Diagnostics of Ellerman Bombs

Background

The solar atmosphere is repleat with energetic phenomena that have characteristic observational signatures. Among them are Ellerman Bombs (Ellerman 1917) that are first and foremost recognized by strong emission in the wings of H-alpha, with little or no visible signal in the line core, indicating that the EB is formed at photospheric or upper photospheric heights, at most some few hundred km above the photosphere.

Goal

The primary goal of the project is to study how typical diagnostic lines available with the Swedish 1-m Solar Telescope (SST) and the Interface Region Imaging Spectrograph (IRIS) respond to Ellerman Bombs

Method

Synthesize observables from a 3D Bifrost simulation of flux emergence that show signs of reconnection events that can look like Ellerman Bombs.

1. Study the atmosphere

Copy the atmospheric file to your RH Atmos directory. Start with the file
/mn/stornext/d15/SAM/viggoh/3d/en024031_emer3.0/str/en024031_emer3.0str_400.ncdf
Use RH analysis tools to look for high temperature blobs in the photosphere/low chromosphere that could be Ellerman Bombs.

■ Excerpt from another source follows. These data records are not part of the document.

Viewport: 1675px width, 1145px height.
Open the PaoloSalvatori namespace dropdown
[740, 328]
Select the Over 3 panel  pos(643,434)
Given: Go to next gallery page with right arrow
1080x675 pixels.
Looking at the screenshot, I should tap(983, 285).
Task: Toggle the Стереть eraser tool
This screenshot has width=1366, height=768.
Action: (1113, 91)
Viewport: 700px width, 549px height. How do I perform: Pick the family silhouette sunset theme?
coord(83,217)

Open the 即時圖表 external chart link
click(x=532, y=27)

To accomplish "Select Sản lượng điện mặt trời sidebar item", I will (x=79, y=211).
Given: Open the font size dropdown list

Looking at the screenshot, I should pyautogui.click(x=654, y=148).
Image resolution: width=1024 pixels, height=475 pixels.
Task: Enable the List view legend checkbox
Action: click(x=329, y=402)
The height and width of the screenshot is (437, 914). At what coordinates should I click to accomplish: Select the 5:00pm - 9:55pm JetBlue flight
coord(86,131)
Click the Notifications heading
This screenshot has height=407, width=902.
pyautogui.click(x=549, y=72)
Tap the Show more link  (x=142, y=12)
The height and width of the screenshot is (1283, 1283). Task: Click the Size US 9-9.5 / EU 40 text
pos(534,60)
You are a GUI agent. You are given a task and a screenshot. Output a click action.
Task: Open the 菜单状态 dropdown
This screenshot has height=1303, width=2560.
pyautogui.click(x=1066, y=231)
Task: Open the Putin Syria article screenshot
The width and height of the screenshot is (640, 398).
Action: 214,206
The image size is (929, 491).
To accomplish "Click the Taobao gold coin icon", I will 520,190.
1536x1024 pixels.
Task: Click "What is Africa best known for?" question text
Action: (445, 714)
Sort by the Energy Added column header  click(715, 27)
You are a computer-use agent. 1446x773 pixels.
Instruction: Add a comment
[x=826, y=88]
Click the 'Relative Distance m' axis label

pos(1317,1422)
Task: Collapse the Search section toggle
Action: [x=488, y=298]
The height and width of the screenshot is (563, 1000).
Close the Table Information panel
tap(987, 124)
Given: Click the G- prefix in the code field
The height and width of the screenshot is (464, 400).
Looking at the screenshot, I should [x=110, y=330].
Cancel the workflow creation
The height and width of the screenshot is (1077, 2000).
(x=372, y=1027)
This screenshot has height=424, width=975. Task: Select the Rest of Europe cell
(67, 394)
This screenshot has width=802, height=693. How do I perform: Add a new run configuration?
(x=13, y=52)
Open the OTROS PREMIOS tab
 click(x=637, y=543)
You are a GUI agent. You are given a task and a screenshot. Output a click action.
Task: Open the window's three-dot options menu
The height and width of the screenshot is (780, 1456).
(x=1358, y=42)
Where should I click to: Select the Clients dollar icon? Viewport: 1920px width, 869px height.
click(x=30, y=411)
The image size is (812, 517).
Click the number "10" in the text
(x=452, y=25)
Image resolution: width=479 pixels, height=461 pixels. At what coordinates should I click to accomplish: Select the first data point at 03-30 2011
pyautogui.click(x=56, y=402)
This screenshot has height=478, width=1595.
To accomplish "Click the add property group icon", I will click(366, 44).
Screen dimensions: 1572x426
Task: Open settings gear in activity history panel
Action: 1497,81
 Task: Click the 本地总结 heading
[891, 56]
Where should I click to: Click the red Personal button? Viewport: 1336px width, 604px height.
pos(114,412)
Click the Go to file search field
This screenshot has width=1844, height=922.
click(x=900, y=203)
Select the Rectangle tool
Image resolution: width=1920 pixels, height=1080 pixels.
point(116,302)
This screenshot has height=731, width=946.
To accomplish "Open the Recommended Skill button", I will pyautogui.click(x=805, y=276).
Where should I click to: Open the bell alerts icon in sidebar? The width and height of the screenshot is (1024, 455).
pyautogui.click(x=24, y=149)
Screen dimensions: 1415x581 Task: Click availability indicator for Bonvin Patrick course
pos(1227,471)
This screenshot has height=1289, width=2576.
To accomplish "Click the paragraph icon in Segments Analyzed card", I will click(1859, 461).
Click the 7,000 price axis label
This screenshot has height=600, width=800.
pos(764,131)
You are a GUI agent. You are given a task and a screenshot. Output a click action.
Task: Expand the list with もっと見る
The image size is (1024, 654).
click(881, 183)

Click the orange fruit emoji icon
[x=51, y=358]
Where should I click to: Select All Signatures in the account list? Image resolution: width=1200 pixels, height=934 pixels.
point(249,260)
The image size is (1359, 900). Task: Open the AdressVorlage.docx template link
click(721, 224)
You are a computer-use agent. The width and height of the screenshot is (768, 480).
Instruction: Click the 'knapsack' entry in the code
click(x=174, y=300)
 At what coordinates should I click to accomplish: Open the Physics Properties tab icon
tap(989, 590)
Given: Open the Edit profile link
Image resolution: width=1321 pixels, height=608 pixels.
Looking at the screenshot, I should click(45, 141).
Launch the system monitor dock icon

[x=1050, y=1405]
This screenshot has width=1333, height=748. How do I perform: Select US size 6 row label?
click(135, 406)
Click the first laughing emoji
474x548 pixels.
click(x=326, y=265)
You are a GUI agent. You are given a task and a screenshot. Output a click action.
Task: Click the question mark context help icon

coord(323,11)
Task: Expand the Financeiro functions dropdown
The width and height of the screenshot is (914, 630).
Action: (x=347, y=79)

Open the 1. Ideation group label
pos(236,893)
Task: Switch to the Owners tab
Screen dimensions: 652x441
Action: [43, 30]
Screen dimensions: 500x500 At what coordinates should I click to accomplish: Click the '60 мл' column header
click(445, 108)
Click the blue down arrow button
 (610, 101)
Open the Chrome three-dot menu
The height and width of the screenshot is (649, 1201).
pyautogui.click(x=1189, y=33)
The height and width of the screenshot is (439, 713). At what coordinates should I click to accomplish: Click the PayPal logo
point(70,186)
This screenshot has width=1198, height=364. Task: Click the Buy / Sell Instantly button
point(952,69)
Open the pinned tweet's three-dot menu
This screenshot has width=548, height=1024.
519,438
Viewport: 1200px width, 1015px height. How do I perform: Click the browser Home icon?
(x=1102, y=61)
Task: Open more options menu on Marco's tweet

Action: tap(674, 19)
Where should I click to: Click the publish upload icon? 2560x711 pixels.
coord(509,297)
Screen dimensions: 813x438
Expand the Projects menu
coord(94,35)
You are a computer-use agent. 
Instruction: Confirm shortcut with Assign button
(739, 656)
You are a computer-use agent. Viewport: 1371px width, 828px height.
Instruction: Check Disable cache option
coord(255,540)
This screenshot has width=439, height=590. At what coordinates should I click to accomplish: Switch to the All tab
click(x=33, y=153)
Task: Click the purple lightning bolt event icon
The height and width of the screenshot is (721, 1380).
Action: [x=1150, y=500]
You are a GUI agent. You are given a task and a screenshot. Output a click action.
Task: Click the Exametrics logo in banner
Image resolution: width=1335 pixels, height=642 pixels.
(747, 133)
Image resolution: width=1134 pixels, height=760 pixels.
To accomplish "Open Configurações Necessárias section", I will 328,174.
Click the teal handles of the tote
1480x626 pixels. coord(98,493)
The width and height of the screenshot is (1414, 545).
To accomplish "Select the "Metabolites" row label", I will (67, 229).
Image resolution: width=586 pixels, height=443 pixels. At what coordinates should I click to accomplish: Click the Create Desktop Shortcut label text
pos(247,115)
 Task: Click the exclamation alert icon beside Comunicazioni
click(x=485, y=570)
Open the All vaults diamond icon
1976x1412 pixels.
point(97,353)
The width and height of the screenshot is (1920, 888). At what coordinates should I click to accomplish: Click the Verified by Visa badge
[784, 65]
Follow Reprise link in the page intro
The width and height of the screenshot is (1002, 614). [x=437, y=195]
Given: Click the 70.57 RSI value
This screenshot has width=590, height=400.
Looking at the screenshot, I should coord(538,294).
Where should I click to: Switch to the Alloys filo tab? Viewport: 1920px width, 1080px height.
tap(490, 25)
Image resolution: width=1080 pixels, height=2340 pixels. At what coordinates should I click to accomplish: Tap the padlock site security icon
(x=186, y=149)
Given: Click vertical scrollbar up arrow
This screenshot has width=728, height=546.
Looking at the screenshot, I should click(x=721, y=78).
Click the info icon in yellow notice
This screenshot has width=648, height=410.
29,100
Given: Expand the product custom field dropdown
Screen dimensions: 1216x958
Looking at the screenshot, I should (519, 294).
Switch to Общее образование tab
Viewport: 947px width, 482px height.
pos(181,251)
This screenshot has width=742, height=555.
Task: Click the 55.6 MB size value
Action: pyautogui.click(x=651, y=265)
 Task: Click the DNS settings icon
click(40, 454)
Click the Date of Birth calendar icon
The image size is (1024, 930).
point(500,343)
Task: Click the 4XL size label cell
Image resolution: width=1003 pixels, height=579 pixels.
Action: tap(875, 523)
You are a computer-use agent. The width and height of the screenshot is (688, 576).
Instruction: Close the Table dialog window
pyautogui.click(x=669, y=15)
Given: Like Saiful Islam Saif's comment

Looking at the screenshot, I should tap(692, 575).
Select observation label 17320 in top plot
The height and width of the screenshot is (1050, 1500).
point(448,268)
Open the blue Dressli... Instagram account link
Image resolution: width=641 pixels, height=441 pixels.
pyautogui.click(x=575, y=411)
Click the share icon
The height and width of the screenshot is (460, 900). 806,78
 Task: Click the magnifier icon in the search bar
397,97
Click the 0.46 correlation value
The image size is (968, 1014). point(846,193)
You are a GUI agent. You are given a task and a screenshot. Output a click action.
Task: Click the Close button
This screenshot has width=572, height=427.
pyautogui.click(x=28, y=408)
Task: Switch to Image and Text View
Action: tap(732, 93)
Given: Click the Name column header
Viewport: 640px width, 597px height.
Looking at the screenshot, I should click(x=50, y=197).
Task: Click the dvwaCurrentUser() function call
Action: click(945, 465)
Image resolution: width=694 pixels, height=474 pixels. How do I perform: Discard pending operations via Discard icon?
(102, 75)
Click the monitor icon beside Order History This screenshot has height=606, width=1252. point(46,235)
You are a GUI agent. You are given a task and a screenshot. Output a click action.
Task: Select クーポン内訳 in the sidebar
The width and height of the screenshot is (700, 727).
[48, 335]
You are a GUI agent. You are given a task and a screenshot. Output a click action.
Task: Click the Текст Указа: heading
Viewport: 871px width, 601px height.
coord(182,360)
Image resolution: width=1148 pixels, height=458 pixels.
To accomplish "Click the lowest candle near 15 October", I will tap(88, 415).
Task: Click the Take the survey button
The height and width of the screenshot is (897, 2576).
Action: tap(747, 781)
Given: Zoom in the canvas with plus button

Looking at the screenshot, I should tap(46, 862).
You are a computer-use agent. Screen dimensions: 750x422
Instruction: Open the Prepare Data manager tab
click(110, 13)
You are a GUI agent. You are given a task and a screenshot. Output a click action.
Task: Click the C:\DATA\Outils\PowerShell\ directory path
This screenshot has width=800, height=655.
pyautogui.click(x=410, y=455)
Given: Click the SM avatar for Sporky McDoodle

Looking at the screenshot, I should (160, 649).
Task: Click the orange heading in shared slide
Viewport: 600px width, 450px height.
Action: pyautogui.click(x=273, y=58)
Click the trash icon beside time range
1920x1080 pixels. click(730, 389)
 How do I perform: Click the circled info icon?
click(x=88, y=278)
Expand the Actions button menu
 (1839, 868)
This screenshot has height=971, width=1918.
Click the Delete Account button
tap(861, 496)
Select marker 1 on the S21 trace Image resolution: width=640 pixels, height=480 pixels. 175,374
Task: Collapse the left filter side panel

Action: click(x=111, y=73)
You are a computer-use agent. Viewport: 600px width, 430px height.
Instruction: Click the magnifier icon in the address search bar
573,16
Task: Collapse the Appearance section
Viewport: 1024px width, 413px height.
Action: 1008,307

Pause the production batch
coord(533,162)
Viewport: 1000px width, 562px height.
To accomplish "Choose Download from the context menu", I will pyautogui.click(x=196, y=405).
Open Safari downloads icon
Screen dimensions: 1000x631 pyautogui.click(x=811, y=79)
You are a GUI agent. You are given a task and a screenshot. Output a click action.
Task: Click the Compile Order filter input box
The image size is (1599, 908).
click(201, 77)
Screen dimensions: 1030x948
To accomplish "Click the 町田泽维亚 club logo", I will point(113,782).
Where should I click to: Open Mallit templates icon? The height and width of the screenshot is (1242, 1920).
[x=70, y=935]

2. Run selected areas through RH 1.5D by Pereira and Uitenbroek (2015)

Lines to be synthesized are Mg h/k and Ca 8542

Compare the line profiles inside the Ellerman Bomb area and outside. Look at the line formation (contribution functions, optical depth scales,...

3. Look at the time evolution of the Ellerman Bomb

This entails running RH for more snapshots than the one above. They have snapshot number in the name (the atmosphere above being snapshot 400).